This book will appeal to both technically inclined artists and musically inclined computer scientists. It is directed to any reader who wants to gain hands-on knowledge about building generative music applications that use deep learning. It doesn't assume any musical or technical competence from you, apart from basic knowledge of the Python programming language.

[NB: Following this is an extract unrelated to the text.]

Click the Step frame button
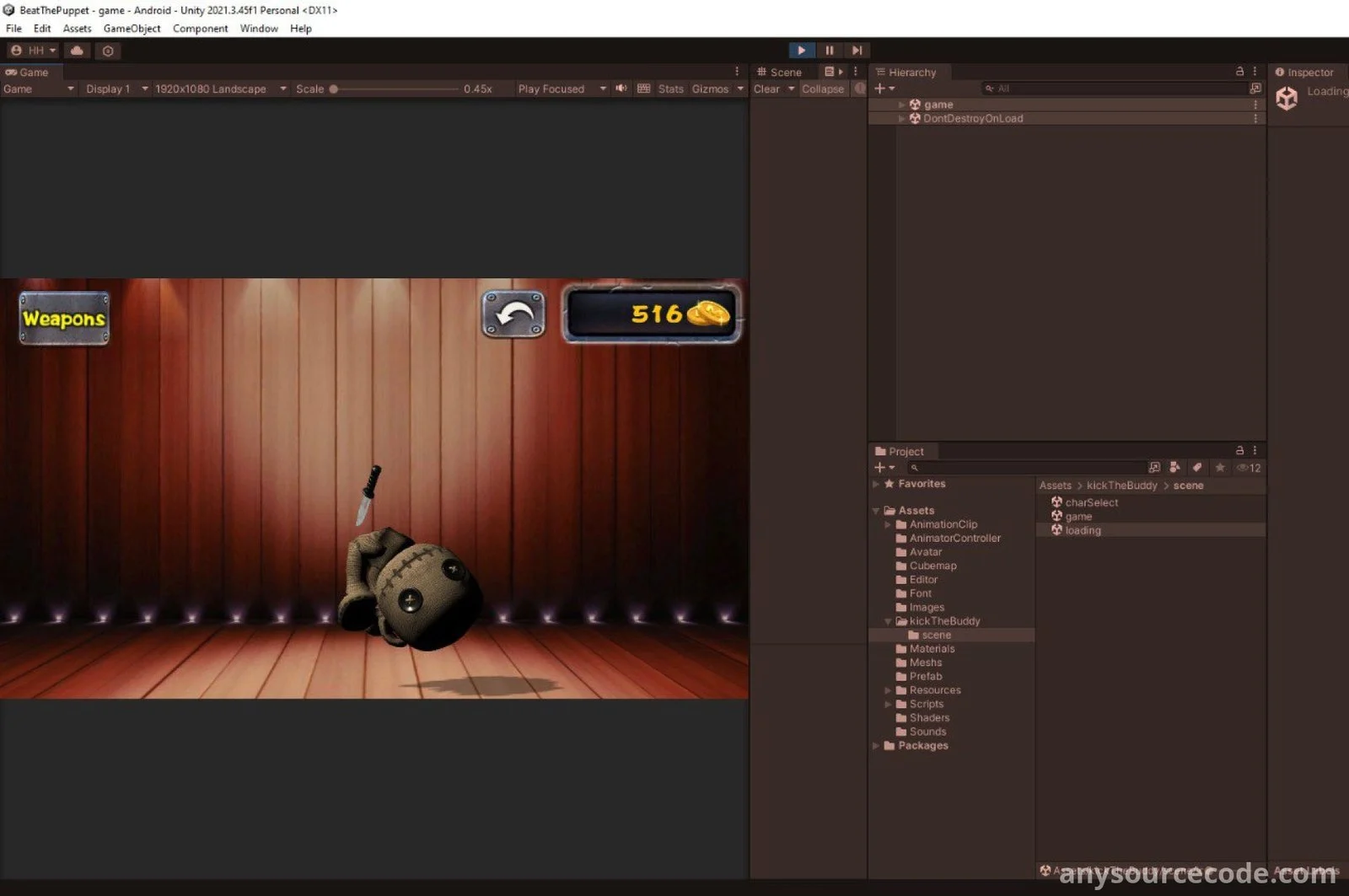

Chapter 1, Introduction to Magenta and Generative Art, will show you the basics of generative music and what already exists. You'll learn about the new techniques of artwork generation, such as machine learning, and how those techniques can be applied to produce music and art. Google's Magenta open source research platform will be introduced, along with Google's open source machine learning platform TensorFlow, along with an overview of its different parts and the installation of the required software for this book. We'll finish the installation by generating a simple MIDI file on the command line.
Chapter 2, Generating Drum Sequences with the Drums RNN, will show you what many consider the foundation of music—percussion. We'll show the importance of RNNs for music generation. You'll then learn how to use the Drums RNN model using a pre-trained drum kit model, by calling it in the command-line window and directly in Python, to generate drum sequences. We'll introduce the different model parameters, including the model's MIDI encoding, and show how to interpret the output of the model.
Chapter 3, Generating Polyphonic Melodies, will show the importance of Long Short-Term Memory (LSTM) networks in generating longer sequences. We'll see how to use a monophonic Magenta model, the Melody RNN—an LSTM network with a loopback and attention configuration. You'll also learn to use two polyphonic models, the Polyphony RNN and Performance RNN, both LSTM networks using a specific encoding, with the latter having support for note velocity and expressive timing.
Chapter 4, Latent Space Interpolation with MusicVAE, will show the importance of continuous latent space of VAEs and its importance in music generation compared to standard autoencoders (AEs). We'll use the MusicVAE model, a hierarchical recurrent VAE, from Magenta to sample sequences and then interpolate between them, effectively morphing smoothly from one to another. We'll then see how to add groove, or humanization, to an existing sequence, using the GrooVAE model. We'll finish by looking at the TensorFlow code used to build the VAE model.
Chapter 5, Audio Generation with NSynth and GANSynth, will show audio generation. We'll first provide an overview of WaveNet, an existing model for audio generation, especially efficient in text to speech applications. In Magenta, we'll use NSynth, a Wavenet Autoencoder model, to generate small audio clips, that can serve as instruments for a backing MIDI score. NSynth also enables audio transformation like scaling, time stretching and interpolation. We'll also use GANSynth, a faster approach based on GAN.
Chapter 6, Data Preparation for Training, will show how training our own models is crucial since it allows us to generate music in a specific style, generate specific structures or instruments. Building and preparing a dataset is the first step before training our own model. To do that, we first look at existing datasets and APIs to help us find meaningful data. Then, we build two datasets in MIDI for specific styles—dance and jazz. Finally, we prepare the MIDI files for training using data transformations and pipelines.
Chapter 7, Training Magenta models, will show how to tune hyperparameters, like batch size, learning rate, and network size, to optimize network performance and training time. We’ll also show common training problems such as overfitting and models not converging. Once a model's training is complete, we'll show how to use the trained model to generate new sequences. Finally, we'll show how to use the Google Cloud Platform to train models faster on the cloud.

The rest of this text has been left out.